- Film poster
- Directed by: Sean Cisterna
- Written by: Willem Wennekers
- Based on: Finding Marco by Kenneth Canio Cancellara
- Produced by: Kyle Bornais Paula Brancati Sean Cisterna Francesco Papa
- Starring: Joe Pantoliano Wendy Crewson Paula Brancati
- Cinematography: Scott McClellan
- Edited by: Andrew Wall
- Production companies: Farpoint Films Mythic Productions
- Distributed by: Indiecan Entertainment
- Release date: June 2019 (ICFF);
- Running time: 97 minutes
- Country: Canada
- Languages: English Italian

= From the Vine =

2019 Canadian drama film

From the Vine is a 2019 Canadian drama film, directed by Sean Cisterna. Based on the novel Finding Marco by Kenneth Canio Cancellara, the film stars Joe Pantoliano as Marco Gentile, a burned-out business executive from Toronto who gives up on the corporate rat race, and moves his family to Italy to revive his grandfather's vineyard in Acerenza. The film also stars Wendy Crewson as Marco's wife Marina and Paula Brancati as their daughter Laura, as well as Marco Leonardi, Tony Nardi, Tony Nappo, Kevin Hanchard and Frank Moore in supporting roles.

==Plot==
Marco Gentile (Joe Pantoliano), a successful automotive executive in Toronto, experiences a profound ethical crisis when his environmentally conscious initiatives are dismissed by his company. Disillusioned by corporate greed, he resigns from his high-paying job and relocates to his ancestral hometown of Acerenza in southern Italy.

In Acerenza, Marco discovers that his late grandfather's vineyard has been abandoned and is now overgrown. Determined to revive it, he purchases the property back from the local government, who had seized it due to unpaid taxes. With no prior winemaking experience, Marco enlists the help of the local community, including his childhood friend Luca (Marco Leonardi), to restore the vineyard.

As Marco immerses himself in the winemaking process, he finds a renewed sense of purpose and connection to his heritage. His wife, Marina (Wendy Crewson), and daughter, Laura (Paula Brancati), initially skeptical of his decision, visit him in Italy. They are gradually drawn into the charm of the village and the winemaking endeavor, rekindling their familial bonds.

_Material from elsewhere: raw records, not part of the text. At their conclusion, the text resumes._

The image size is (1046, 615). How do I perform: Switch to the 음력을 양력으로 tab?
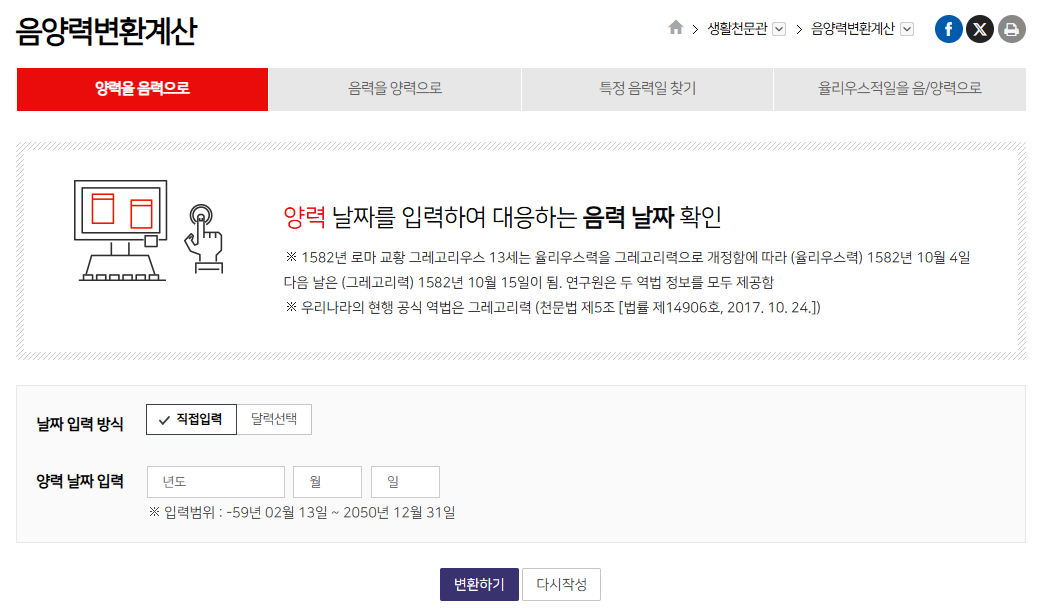(395, 89)
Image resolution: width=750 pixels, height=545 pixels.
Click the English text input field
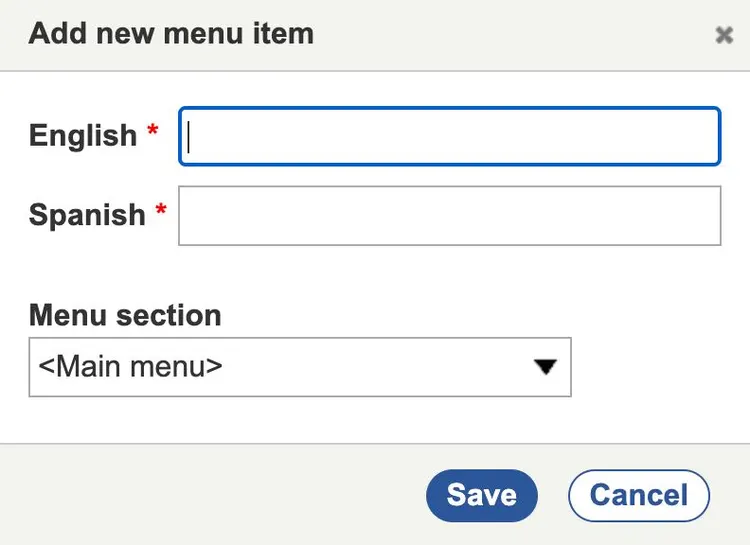[x=449, y=136]
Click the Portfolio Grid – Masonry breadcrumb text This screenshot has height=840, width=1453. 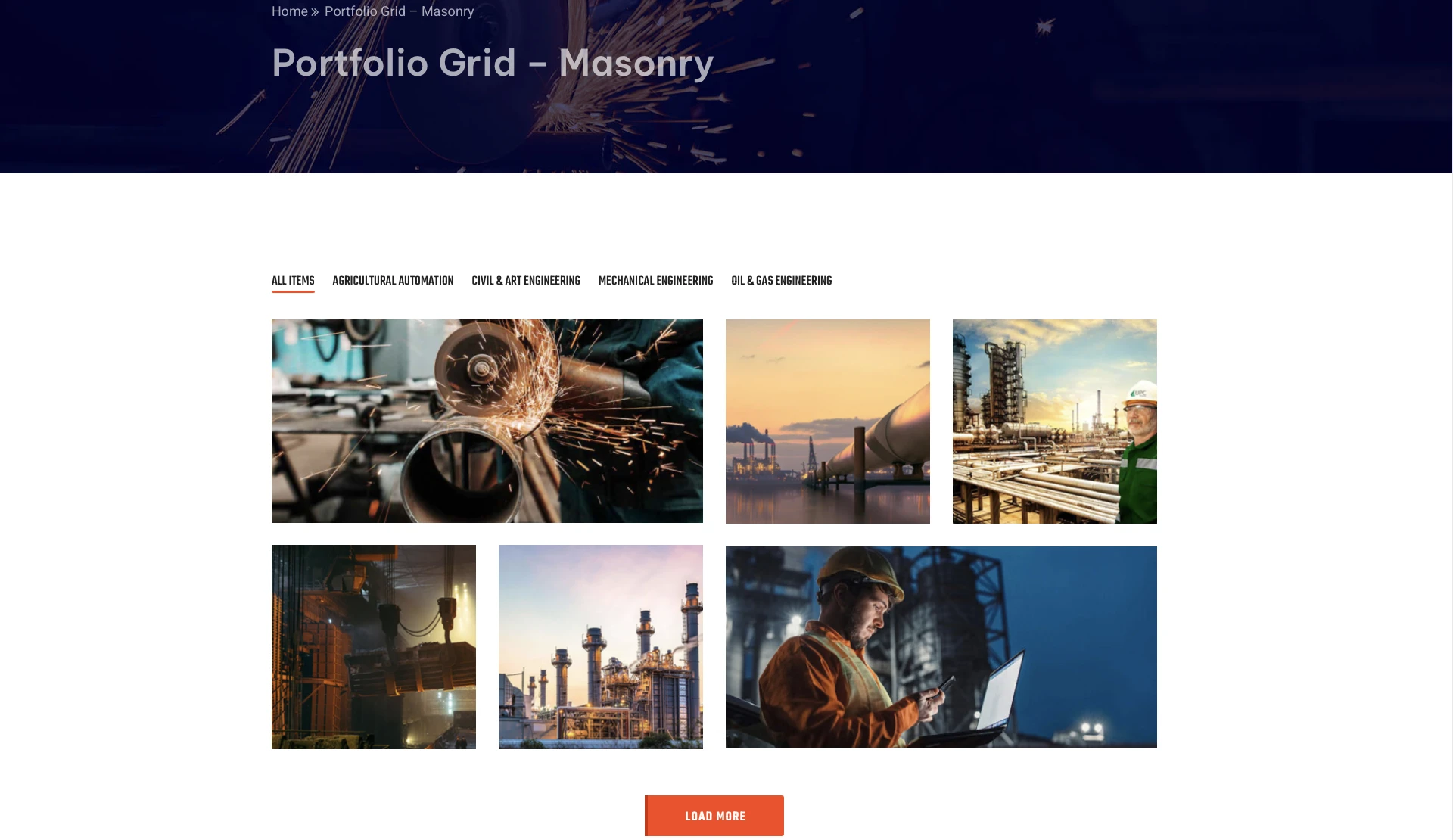point(399,11)
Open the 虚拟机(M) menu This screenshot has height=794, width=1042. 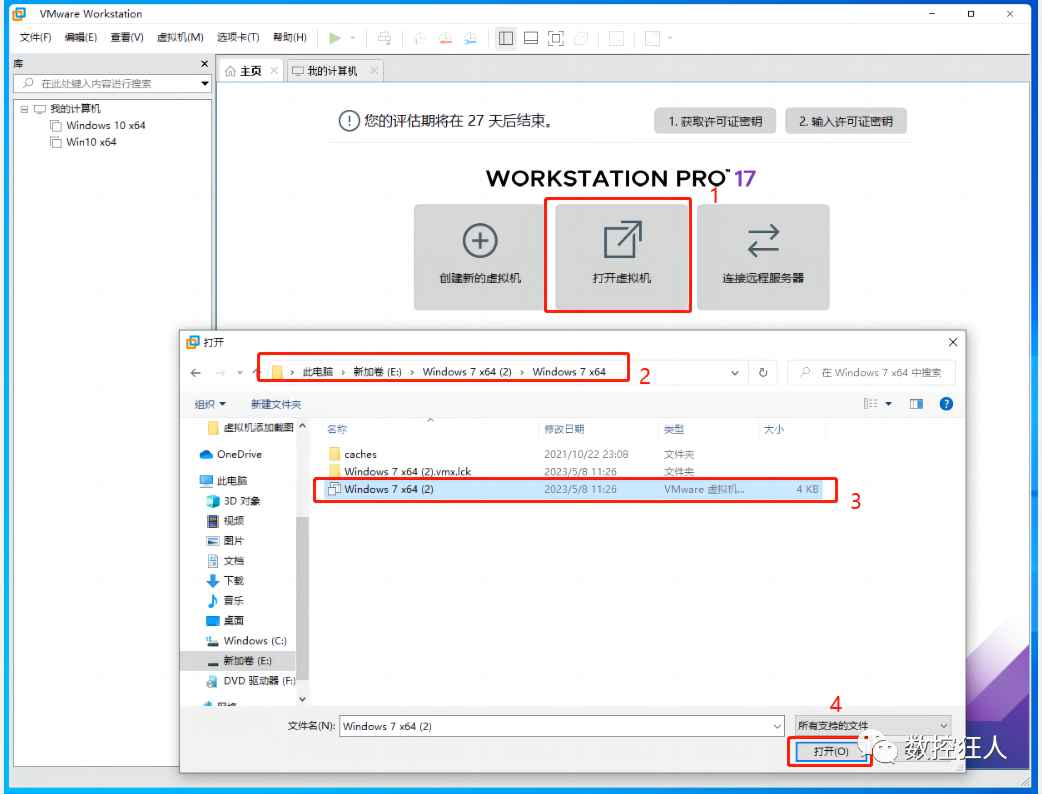pos(180,37)
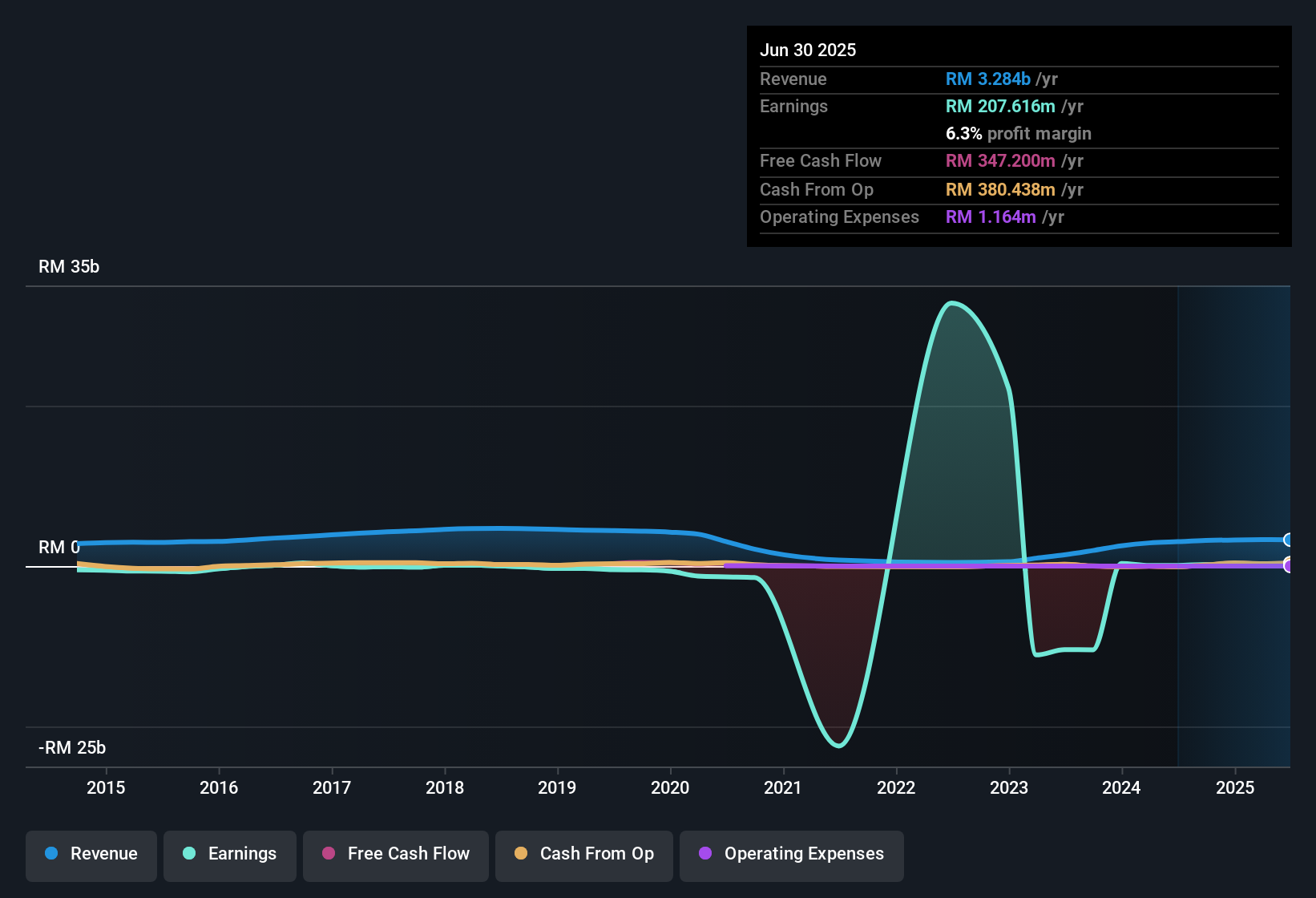Select the 2020 label on the timeline
Screen dimensions: 1316x898
[x=670, y=788]
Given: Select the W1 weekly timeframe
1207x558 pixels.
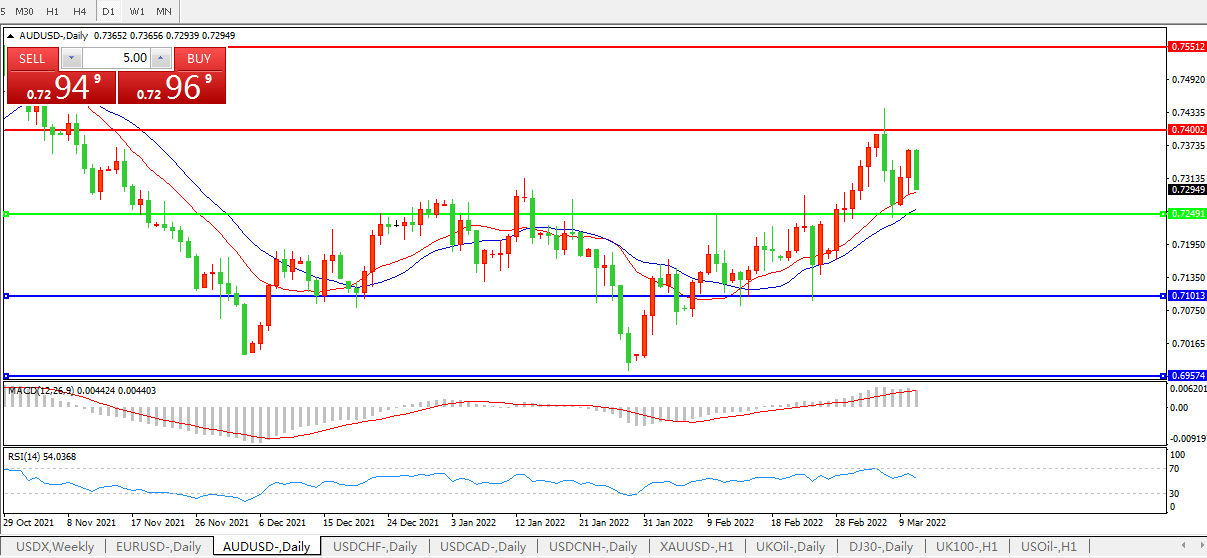Looking at the screenshot, I should (137, 11).
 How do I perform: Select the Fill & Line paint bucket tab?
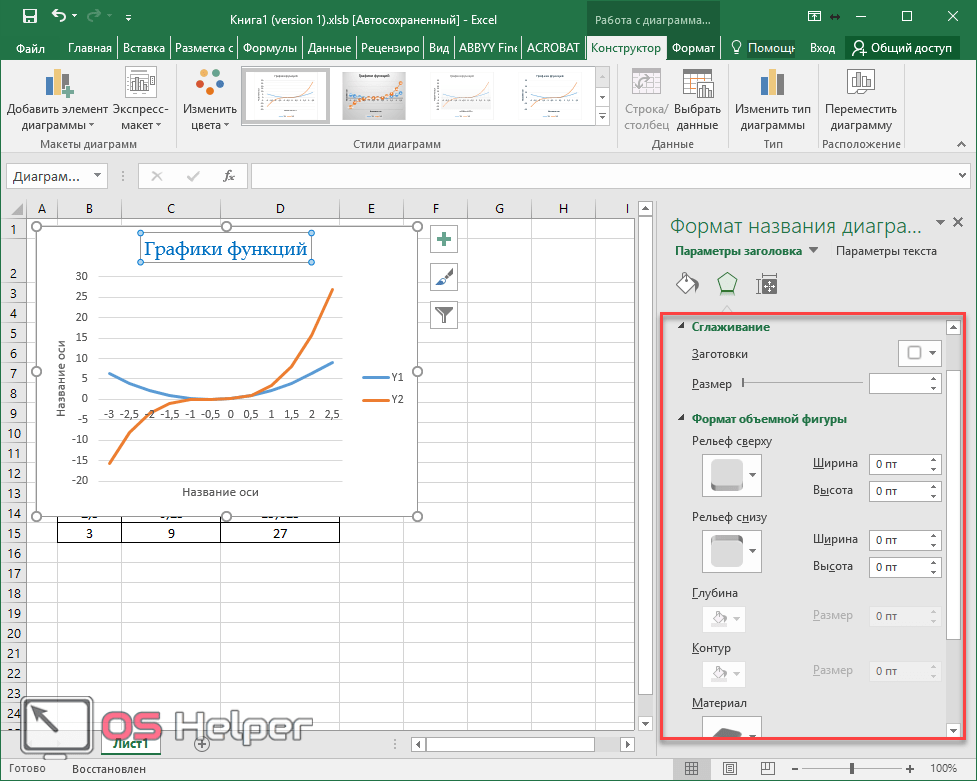pyautogui.click(x=687, y=284)
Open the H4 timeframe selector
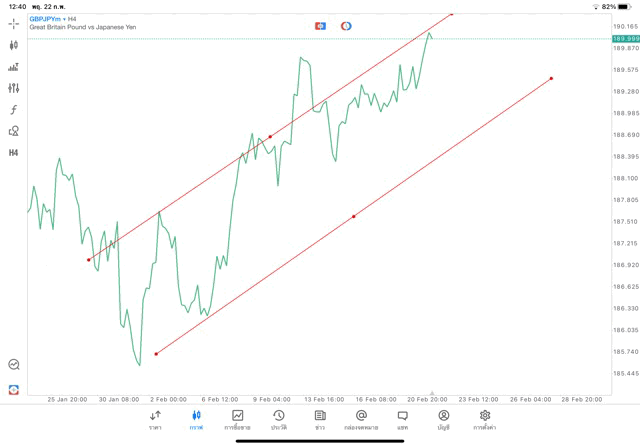The height and width of the screenshot is (447, 640). point(14,153)
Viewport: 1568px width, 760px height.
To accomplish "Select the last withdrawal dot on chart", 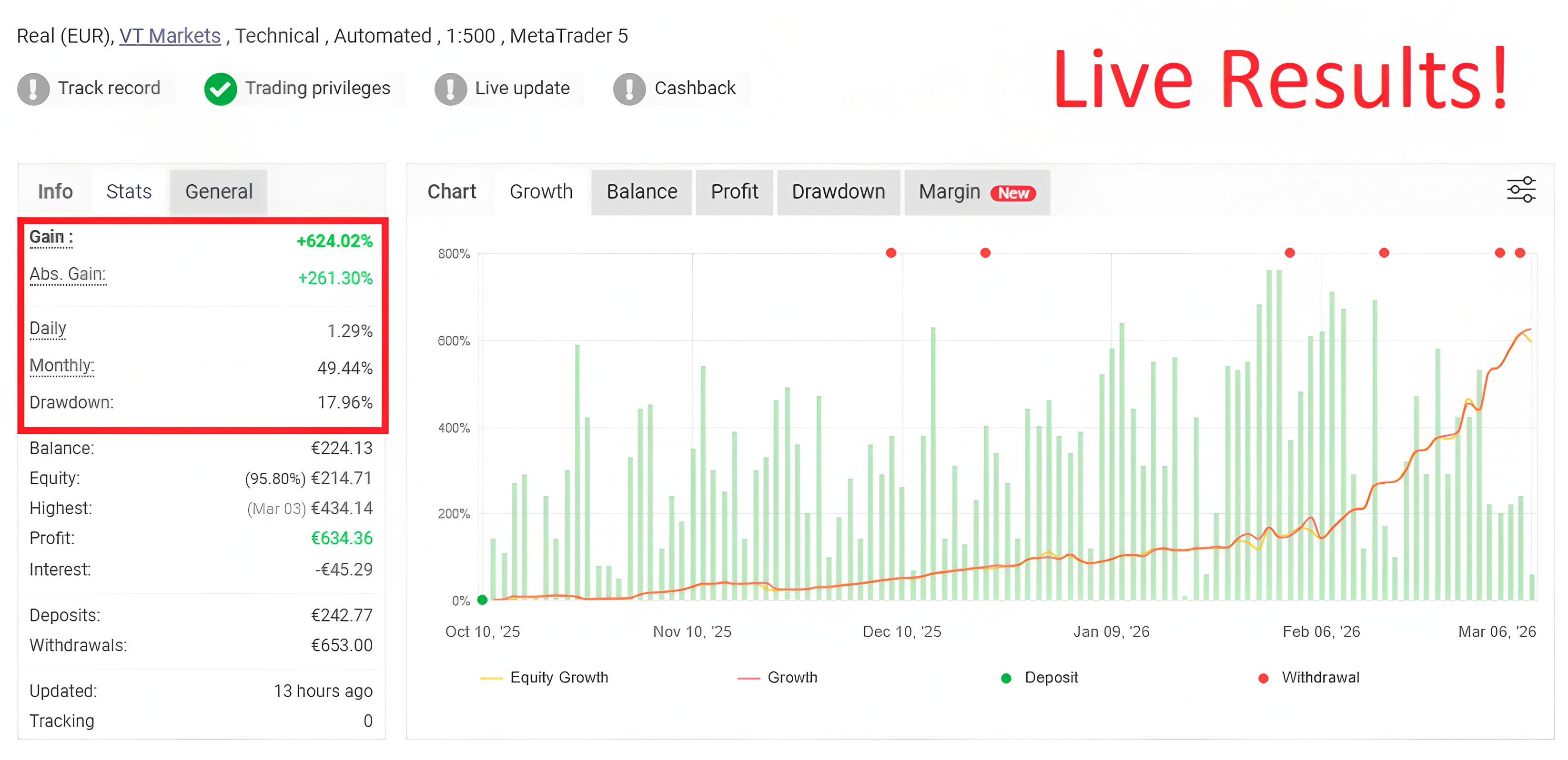I will 1520,252.
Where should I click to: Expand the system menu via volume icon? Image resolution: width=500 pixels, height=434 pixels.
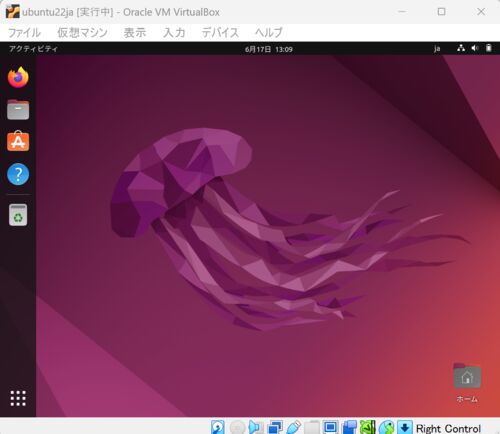tap(475, 48)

The film explores themes of personal redemption, the importance of community, and the value of returning to one's roots. Through Marco's journey, From the Vine portrays the transformative power of embracing simplicity and tradition in a modern world dominated by consumerism.

==Cast==
- Joe Pantoliano as Marco Gentile
  - Michele Stefanile as Young Marco Gentile
- Wendy Crewson as Marina Gentile
- Paula Brancati as Laura Gentile
- Marco Leonardi as Luca
- Tony Nardi as Marcello
- Tony Nappo as Enzo
- Franco Lo Presti as Gio
- Kevin Hanchard as John
- Rita del Piano as Amelia
- Sonia Dhillon Tully as Barbara Cavendish
- Frank Moore as Gordon Welsh
- Blu Lepore as Customs Agent
- Kenneth Canio Cancellara as Train Conductor

== Release ==
The film premiered in June 2019 at the Italian Contemporary Film Festival in Toronto, and subsequently received other film festival screenings through the summer, although its October screening at Devour! The Food Film Fest was billed as its official North American premiere. The film was originally scheduled to enter commercial release on May 1, 2020, although this was cancelled due to the impact of the COVID-19 pandemic in Canada. It was instead released on digital platforms in July 2020.

== Reception ==
From the Vine was generally received positively by critics. On the review aggregator website Rotten Tomatoes, 75% of 24 critics' reviews are positive, with an average rating of 6.0/10. The website's consensus reads: "A too-rare opportunity for Joe Pantoliano to shine in a leading role, From the Vine transcends its formulaic story with infectious warmth." David Stratton, in The Australian, wrote that "Sean Cistera's film is, in its modest way, attractive enough. It doesn't aim very high, but its celebration of old traditions in a world where environmental concerns are being set aside in the name of progress is certainly welcome." Conversely, Cath Clarke of The Guardian gave the film a negative review, describing it as "Eat Pray Love for wealthy male boomers: embarrassingly sincere and iffily patronising to its Italian characters."